225 Avenida Calafia
Compiled by Katherine Nowicki
Nature lovers who struggle with the hassle of camping are in luck. The Holidays, a nostalgic camping experience located within San Clemente State Beach, is set to open on Aug. 1.
Inspired by a 2012 magazine article that featured vintage campers, guests at The Holidays stay in fully-stocked 1960s vintage trailers.
“We provide linens, towels, dishwasher, silverware, soap, coffee, shampoo and games like horseshoes and bocce ball,” owner Andrew Bryan Jones said. “People just need to bring clothes and food.”
Owners Jones and Kellen Bann Ausdal have almost a decade of experience in the hotel and hospitality industry, and The Holidays is the first business either of them has owned.
Jones and Ausdal chose the Holidays’ location for its proximity to the beach.
“We hope to generate awareness of state parks,” Jones said.
The campers are set up in a circular area so everyone keeps their privacy, but meeting new people is also encouraged. Each trailer has its own fire pit and grill, and there is a communal fire pit as well. Owners refer to The Holidays as community camping.
“My wife and I have young kids and so we know how difficult and involved packing is,” Jones said. “We hope to attract people like us with young children as well as people looking for an out-of-the-box experience.
“I really don’t think there’s anything like us,” Jones added. “The trailers are unique, but they’re a small part of the experience. It’s about sitting around a campfire with your family, creating new friendships and creating lifelong memories.”
201 Calle de los Molinos
Compiled by Katherine Nowicki
Community space The Yurt celebrated its grand opening with its first art show on July 17. Curated by Suzanne Walsh of Ashes in Orange Peels, this show is the first of The Yurt’s quarterly art shows.

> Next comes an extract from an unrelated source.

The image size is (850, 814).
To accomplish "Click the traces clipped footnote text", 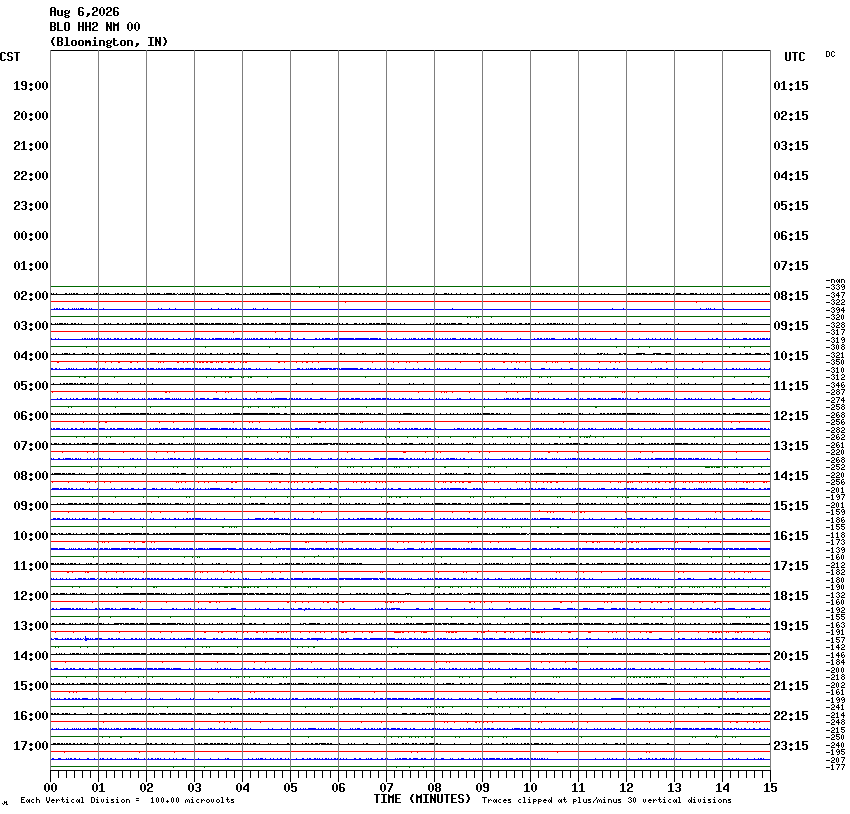I will tap(607, 800).
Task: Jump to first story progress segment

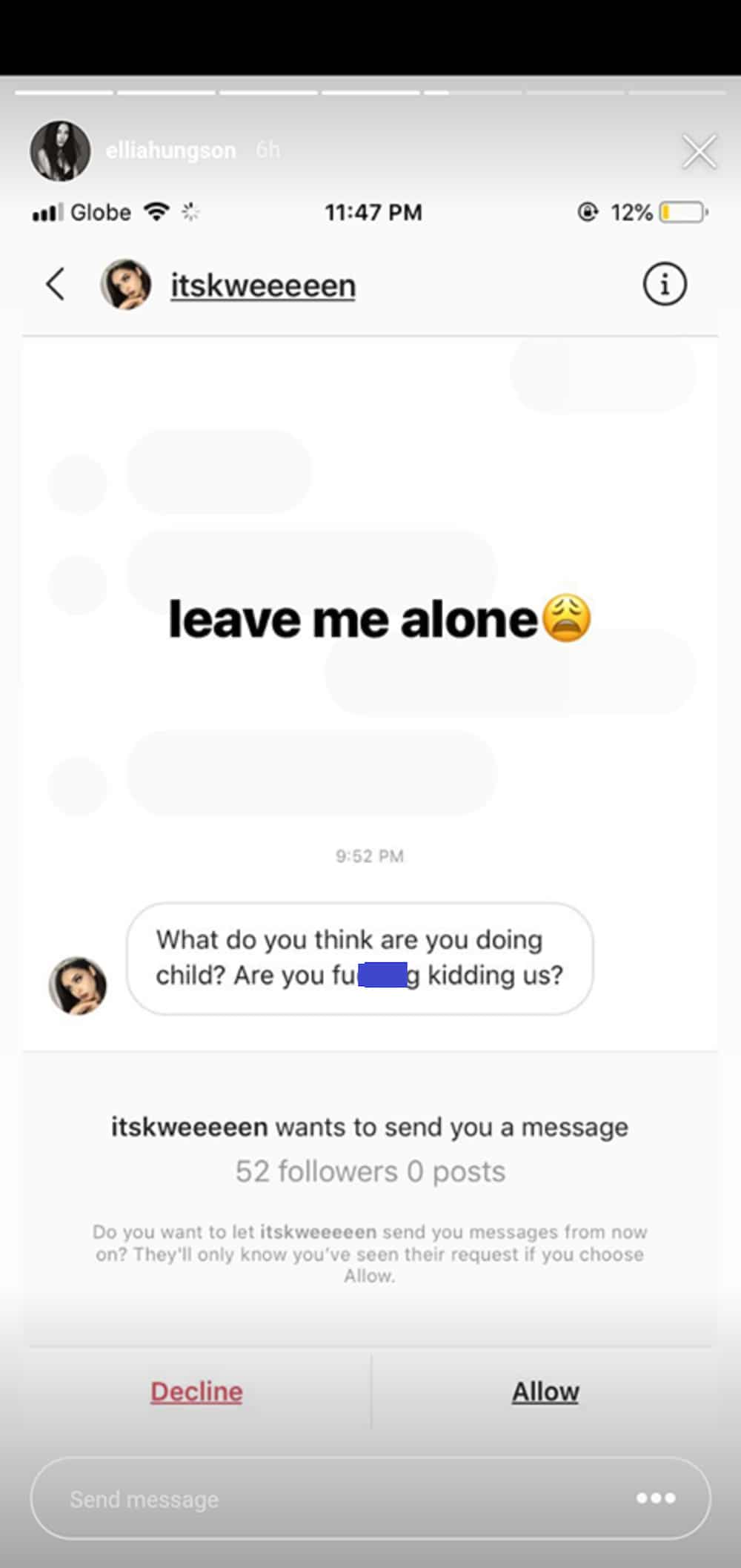Action: coord(64,93)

Run by curators Cole Bowen, Jess Lea and Amber Materna, The Yurt hosts workshops and events and offers selected goods from artists and professionals in the fields of jewelry, healing, clairvoyance, ceramics, music, woodworking, curating, weaving, photography, perfumes, culinary arts, design, herbal cultivation, fabrics and publishing.
“Our main focus is to create something really authentic and community-based, so essentially a safe space for everyone to come together regardless of their race, class or orientation that really focuses on healing or nourishing themselves as a whole and just being a truly authentic space for the community,” Materna said. “We’re operating on a shoestring budget. There are no investors; we’re all people of the community.”
The Yurt also works closely with the local yoga community and businesses.
“We hope to be a hub for the community,” Bowen said. “We focus a lot on just showcasing the art we know, such as the kinds our friends are creating.”
In addition, supporting local businesses is important, The Yurt curators said.
“We’ve noticed competition between businesses, and ideally we would like to be an example and try to just spread good intentions and dissolve the competition,” Bowen said.
Applications for vendors and artists are available on The Yurt’s website.